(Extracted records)
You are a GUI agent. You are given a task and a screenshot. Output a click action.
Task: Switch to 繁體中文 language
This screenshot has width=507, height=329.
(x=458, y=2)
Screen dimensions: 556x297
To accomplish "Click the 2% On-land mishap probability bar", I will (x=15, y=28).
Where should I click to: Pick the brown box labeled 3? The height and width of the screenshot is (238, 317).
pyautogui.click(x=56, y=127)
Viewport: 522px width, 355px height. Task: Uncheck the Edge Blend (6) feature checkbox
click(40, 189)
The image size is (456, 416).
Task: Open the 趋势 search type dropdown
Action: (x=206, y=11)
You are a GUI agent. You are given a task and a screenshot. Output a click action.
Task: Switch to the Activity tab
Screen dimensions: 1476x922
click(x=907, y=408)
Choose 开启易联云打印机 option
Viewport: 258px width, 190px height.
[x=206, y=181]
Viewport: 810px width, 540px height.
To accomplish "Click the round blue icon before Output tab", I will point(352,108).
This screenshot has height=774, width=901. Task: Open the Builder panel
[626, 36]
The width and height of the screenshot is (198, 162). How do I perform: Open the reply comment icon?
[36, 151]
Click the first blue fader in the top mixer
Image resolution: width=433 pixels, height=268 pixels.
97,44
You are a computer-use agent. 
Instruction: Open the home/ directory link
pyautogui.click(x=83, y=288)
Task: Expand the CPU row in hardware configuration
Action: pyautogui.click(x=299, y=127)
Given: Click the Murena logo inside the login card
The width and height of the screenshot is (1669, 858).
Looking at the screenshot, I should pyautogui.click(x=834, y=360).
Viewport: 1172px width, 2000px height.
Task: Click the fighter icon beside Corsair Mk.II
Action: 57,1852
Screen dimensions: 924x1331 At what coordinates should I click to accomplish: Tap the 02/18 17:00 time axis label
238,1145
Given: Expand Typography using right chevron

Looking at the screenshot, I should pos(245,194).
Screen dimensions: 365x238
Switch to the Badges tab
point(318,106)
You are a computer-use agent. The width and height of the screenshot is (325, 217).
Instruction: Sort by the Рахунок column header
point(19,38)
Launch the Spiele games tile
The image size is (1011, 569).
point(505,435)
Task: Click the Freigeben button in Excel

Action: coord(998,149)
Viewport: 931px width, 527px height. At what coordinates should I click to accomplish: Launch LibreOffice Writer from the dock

ABOUT THIS EXERCISE:
Would you output the lines from the one that contains "The image size is (1011, 569)." to the end of the data, both ends included, exactly as they appear?

EXERCISE RESPONSE:
The image size is (1011, 569).
point(505,435)
Task: Click the Freigeben button in Excel

Action: coord(998,149)
Viewport: 931px width, 527px height. At what coordinates should I click to accomplish: Launch LibreOffice Writer from the dock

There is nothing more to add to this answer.